Le spiegazioni con cui si dimette Josh Paul, funzionario che supervisiona la vendita di armi Usa, per il massacro di Gaza

“Non potevo cambiare nulla”, così Josh Paul si è dimesso dopo aver passato dieci anni nell’ufficio statale supervisionando la vendita di armi, a causa dell’approccio americano al conflitto israelo-palestinese.

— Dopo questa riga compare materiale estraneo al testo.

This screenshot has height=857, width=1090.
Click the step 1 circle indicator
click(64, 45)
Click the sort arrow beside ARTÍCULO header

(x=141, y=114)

Ecco cosa ha scritto su Linkedin:

“Sono entrato a far parte dell’Ufficio per gli affari politico-militari (PM) più di 11 anni fa e l’ho trovato un lavoro affascinante con compiti e obiettivi coinvolgenti e spesso immensamente impegnativi, intellettualmente e moralmente. Sono stato orgoglioso nel mio periodo di servizio di aver fatto molte differenze, sia visibilmente che dietro le quinte, dalla difesa dei rifugiati afghani, al respingere (con risultati non insignificanti) le decisioni pendenti dell’Amministrazione di trasferire armi letali a paesi che abusano degli esseri umani. diritti umani, per modellare politiche e pratiche che promuovono i diritti umani,
a lavorare instancabilmente per portare avanti quelle politiche e decisioni che sono buone e giuste; dai nostri sforzi umanitari globali per lo sminamento al nostro sostegno alla difesa dell’Ucraina di fronte alla sanguinaria aggressione russa.

Quando mi sono rivolto a questo Bureau, l’entità del governo degli Stati Uniti maggiormente responsabile del trasferimento e della fornitura di armi a partner e alleati, sapevo che non era privo di complessità morale e di compromessi morali, e mi sono ripromesso che sarei rimasto per quanto finché sentivo che il male che avrei potuto fare avrebbe potuto essere controbilanciato dal bene che avrei potuto fare. Nei miei 11 anni ho fatto più compromessi morali di quanti possa ricordare, ciascuno pesantemente, ma ciascuno con in mente la promessa fatta a me stesso e intatta. Me ne vado oggi perché credo che nel nostro percorso attuale per quanto riguarda la continua – anzi, ampliata e accelerata – fornitura di armi letali a Israele – ho raggiunto la fine di quell’accordo.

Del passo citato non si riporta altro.